**Data shown:**
:::::
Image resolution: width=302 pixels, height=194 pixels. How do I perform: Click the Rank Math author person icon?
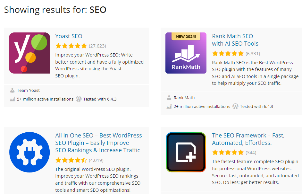(x=169, y=98)
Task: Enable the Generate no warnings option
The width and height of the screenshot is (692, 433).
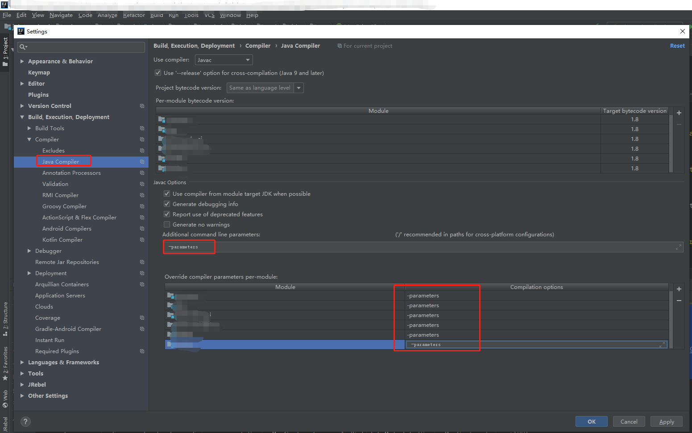Action: click(167, 224)
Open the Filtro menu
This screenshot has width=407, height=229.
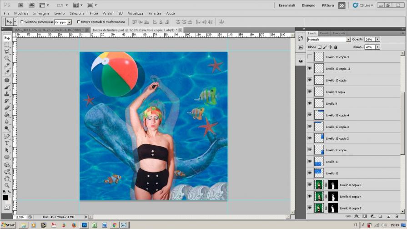tap(94, 13)
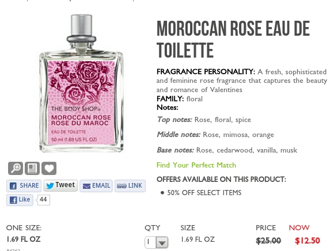Open the quantity dropdown arrow
The width and height of the screenshot is (334, 251).
[162, 242]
:::::
**What you have to do:** Write the listing above out again word for word, excluding all images.

**Reply:**
Image resolution: width=302 pixels, height=194 pixels. How do I perform: Click the Rank Math author person icon?
(x=169, y=98)
Task: Enable the Generate no warnings option
The width and height of the screenshot is (692, 433).
Action: click(167, 224)
Open the Filtro menu
This screenshot has width=407, height=229.
tap(94, 13)
Open the quantity dropdown arrow
The width and height of the screenshot is (334, 251).
[162, 242]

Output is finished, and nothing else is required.